### Exercise requirements
Every line below from the one containing "Select the pacseek folder thumbnail" through the one containing "Go to previous page of video grid" must be transcribed exactly. Omit all lines outside that stretch.

### Given records
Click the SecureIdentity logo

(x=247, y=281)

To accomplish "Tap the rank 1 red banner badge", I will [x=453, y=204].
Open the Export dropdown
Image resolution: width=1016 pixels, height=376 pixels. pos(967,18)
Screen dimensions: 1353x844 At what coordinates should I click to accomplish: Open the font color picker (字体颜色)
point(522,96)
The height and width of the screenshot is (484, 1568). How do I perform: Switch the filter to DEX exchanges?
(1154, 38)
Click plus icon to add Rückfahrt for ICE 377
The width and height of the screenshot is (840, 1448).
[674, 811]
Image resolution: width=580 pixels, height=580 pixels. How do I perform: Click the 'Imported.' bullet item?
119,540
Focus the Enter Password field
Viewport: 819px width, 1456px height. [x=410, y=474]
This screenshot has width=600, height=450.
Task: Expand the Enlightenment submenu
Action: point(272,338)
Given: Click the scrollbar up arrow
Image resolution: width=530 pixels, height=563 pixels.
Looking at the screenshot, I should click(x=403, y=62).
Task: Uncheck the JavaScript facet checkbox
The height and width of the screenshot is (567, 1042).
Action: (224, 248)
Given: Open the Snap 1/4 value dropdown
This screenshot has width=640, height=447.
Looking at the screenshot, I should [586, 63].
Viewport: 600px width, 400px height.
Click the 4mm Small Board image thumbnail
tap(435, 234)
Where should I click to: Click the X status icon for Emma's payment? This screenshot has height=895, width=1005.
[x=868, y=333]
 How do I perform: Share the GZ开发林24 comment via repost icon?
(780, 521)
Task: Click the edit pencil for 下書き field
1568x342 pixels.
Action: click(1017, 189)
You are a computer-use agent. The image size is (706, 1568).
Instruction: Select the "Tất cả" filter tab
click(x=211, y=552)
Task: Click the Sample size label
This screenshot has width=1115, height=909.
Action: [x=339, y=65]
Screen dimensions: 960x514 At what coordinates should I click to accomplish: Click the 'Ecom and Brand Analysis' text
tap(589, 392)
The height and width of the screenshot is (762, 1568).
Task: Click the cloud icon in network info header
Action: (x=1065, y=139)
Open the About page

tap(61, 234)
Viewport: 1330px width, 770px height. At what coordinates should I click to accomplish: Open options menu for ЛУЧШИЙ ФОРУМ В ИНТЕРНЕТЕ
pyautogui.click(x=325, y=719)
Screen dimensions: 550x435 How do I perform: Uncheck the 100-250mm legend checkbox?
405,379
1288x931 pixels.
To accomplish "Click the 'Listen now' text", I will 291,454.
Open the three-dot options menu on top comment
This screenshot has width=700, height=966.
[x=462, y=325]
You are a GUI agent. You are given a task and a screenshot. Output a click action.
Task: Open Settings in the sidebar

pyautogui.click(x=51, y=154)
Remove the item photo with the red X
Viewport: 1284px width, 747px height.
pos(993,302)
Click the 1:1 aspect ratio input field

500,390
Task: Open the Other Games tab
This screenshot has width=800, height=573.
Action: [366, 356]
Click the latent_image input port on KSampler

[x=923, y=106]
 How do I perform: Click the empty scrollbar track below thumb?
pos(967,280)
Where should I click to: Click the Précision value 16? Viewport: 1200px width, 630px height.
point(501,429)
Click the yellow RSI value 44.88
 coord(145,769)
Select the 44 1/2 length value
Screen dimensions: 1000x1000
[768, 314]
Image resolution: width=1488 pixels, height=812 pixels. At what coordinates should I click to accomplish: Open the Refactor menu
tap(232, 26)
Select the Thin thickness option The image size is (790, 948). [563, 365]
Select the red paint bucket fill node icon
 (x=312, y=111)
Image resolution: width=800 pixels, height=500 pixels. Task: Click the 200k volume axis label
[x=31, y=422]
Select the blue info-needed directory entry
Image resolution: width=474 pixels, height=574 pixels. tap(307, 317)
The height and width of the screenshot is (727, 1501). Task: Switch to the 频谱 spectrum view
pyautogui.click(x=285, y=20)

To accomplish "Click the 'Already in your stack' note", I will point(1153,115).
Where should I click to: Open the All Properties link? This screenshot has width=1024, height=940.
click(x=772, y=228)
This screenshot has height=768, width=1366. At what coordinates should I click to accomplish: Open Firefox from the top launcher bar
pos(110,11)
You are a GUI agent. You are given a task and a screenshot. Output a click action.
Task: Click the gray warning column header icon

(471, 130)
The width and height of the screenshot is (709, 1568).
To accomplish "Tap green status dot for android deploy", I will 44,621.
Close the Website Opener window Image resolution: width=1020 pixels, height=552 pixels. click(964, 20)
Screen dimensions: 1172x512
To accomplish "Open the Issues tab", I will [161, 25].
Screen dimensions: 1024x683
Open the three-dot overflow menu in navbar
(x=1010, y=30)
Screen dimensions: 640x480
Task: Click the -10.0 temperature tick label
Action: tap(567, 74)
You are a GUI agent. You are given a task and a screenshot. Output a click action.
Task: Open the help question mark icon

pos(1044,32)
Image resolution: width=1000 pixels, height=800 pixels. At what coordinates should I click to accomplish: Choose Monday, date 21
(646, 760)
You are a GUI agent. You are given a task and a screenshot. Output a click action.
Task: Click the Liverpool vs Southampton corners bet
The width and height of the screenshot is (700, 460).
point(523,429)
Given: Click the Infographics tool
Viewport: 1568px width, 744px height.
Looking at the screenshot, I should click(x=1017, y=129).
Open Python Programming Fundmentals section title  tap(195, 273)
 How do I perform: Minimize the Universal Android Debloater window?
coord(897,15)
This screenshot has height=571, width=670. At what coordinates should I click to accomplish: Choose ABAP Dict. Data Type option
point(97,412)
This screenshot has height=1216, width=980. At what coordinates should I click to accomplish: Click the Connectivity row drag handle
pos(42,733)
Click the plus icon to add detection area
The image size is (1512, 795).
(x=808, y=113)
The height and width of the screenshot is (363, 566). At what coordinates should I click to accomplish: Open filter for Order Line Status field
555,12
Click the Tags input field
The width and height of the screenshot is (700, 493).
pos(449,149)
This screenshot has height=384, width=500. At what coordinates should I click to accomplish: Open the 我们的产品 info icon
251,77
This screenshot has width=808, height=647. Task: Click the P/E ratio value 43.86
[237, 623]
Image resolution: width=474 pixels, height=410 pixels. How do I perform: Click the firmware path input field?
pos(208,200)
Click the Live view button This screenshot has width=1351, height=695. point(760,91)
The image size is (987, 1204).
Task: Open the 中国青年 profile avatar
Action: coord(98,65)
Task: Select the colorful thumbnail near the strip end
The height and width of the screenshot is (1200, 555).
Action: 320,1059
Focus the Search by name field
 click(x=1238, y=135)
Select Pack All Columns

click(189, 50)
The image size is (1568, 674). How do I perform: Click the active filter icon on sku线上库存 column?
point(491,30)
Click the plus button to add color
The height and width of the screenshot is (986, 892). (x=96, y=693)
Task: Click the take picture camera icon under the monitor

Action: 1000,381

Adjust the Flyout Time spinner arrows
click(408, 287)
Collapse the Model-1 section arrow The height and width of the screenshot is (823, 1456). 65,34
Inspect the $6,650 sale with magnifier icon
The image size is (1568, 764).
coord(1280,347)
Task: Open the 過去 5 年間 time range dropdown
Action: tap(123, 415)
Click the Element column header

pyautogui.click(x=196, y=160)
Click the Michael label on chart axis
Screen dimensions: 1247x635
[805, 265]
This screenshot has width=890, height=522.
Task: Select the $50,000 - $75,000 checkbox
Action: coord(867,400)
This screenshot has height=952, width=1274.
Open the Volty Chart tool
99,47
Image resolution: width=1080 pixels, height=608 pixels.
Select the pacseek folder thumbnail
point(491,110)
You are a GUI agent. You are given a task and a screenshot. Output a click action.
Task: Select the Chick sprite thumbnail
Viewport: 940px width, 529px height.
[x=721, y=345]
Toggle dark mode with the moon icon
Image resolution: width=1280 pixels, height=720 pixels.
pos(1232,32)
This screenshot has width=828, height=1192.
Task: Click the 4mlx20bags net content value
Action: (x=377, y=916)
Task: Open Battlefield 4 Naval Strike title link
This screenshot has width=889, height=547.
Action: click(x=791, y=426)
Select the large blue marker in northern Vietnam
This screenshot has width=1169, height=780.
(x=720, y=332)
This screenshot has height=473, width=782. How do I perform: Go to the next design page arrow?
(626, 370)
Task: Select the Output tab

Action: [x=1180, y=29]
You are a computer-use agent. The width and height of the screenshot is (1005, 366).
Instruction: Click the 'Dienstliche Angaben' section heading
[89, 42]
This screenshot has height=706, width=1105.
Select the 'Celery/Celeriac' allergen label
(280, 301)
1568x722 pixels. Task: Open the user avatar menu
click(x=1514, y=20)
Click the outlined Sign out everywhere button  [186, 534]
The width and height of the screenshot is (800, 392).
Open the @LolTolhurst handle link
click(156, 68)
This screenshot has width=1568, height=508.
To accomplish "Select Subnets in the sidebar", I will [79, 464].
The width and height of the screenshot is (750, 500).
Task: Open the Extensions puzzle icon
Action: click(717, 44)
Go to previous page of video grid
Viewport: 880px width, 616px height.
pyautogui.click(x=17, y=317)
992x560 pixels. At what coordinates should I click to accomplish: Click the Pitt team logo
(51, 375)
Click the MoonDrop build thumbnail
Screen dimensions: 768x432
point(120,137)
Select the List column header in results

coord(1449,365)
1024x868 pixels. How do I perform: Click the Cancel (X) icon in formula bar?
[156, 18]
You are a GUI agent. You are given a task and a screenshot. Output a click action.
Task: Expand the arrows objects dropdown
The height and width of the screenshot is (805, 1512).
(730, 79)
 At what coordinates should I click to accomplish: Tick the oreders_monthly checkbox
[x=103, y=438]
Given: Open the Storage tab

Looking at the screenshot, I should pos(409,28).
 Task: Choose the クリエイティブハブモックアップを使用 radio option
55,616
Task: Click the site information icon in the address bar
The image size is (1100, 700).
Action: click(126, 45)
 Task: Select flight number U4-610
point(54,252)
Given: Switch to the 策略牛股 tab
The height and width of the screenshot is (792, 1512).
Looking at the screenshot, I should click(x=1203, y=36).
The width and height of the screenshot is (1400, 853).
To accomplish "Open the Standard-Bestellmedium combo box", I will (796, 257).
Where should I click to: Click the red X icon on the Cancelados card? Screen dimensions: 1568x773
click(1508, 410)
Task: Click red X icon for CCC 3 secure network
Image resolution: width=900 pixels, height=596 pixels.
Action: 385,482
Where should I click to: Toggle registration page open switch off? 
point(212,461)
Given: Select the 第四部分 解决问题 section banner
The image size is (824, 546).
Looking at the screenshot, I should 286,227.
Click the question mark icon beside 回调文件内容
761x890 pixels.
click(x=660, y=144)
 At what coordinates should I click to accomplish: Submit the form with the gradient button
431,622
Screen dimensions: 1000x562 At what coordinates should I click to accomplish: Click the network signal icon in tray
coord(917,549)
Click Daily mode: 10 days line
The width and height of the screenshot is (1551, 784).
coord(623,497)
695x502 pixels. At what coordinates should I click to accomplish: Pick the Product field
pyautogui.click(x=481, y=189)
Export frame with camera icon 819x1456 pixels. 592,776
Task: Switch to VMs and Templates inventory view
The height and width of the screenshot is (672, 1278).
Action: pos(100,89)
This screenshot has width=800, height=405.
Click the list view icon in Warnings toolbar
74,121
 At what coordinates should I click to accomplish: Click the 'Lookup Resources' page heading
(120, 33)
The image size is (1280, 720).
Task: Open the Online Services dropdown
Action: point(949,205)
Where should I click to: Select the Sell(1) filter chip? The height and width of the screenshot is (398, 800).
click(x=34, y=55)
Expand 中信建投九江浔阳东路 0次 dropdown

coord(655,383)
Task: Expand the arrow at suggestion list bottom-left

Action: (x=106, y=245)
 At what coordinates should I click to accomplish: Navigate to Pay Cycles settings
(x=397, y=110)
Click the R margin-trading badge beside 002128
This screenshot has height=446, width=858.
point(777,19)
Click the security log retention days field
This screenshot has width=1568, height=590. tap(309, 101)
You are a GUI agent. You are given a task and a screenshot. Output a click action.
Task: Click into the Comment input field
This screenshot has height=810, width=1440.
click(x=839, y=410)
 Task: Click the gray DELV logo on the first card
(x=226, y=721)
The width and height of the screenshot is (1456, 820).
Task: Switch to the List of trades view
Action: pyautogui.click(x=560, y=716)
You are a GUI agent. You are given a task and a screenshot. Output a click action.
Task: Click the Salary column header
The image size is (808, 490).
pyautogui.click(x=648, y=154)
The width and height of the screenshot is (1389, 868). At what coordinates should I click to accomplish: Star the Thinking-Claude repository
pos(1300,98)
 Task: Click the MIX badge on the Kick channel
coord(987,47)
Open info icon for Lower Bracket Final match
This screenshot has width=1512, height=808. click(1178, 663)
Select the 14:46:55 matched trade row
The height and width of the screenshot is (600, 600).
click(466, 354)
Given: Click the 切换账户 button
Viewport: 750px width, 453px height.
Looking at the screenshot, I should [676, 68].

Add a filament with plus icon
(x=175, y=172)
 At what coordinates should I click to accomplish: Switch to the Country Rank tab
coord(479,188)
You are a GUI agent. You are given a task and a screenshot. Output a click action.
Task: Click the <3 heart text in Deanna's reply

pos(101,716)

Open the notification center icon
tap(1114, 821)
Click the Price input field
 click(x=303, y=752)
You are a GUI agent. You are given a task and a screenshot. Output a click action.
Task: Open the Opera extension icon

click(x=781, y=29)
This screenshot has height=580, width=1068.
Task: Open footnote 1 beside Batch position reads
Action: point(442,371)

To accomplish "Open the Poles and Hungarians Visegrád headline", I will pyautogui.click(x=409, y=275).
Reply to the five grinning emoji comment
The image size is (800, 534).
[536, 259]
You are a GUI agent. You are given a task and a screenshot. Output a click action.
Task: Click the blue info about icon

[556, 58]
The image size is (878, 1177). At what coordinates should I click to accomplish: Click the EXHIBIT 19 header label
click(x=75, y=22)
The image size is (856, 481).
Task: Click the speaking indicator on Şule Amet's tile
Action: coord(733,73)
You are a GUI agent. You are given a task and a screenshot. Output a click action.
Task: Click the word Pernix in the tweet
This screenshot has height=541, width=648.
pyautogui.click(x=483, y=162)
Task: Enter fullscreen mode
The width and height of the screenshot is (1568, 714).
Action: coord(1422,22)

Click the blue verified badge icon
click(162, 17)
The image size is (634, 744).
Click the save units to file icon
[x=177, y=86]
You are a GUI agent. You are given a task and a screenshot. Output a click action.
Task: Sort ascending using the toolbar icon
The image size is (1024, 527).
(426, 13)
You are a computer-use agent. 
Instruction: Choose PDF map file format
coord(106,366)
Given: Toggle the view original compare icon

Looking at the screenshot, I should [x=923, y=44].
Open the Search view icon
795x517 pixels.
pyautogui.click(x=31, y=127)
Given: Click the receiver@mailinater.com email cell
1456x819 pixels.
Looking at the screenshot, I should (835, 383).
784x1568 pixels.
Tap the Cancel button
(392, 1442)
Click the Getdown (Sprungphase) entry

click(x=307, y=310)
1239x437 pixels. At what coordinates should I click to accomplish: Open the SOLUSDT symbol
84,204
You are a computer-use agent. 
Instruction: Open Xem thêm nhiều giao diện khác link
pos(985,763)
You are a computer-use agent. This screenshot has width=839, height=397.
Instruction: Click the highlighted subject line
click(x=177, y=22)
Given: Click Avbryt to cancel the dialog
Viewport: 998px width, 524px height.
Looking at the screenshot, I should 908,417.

### Exercise response
Select the pacseek folder thumbnail
point(491,110)
You are a GUI agent. You are given a task and a screenshot. Output a click action.
Task: Select the Chick sprite thumbnail
Viewport: 940px width, 529px height.
[x=721, y=345]
Toggle dark mode with the moon icon
Image resolution: width=1280 pixels, height=720 pixels.
pos(1232,32)
This screenshot has width=828, height=1192.
Task: Click the 4mlx20bags net content value
Action: (x=377, y=916)
Task: Open Battlefield 4 Naval Strike title link
This screenshot has width=889, height=547.
Action: click(x=791, y=426)
Select the large blue marker in northern Vietnam
This screenshot has width=1169, height=780.
(x=720, y=332)
This screenshot has height=473, width=782. How do I perform: Go to the next design page arrow?
(626, 370)
Task: Select the Output tab

Action: [x=1180, y=29]
You are a computer-use agent. The width and height of the screenshot is (1005, 366).
Instruction: Click the 'Dienstliche Angaben' section heading
[89, 42]
This screenshot has height=706, width=1105.
Select the 'Celery/Celeriac' allergen label
(280, 301)
1568x722 pixels. Task: Open the user avatar menu
click(x=1514, y=20)
Click the outlined Sign out everywhere button  [186, 534]
The width and height of the screenshot is (800, 392).
Open the @LolTolhurst handle link
click(156, 68)
This screenshot has width=1568, height=508.
To accomplish "Select Subnets in the sidebar", I will [79, 464].
The width and height of the screenshot is (750, 500).
Task: Open the Extensions puzzle icon
Action: click(717, 44)
Go to previous page of video grid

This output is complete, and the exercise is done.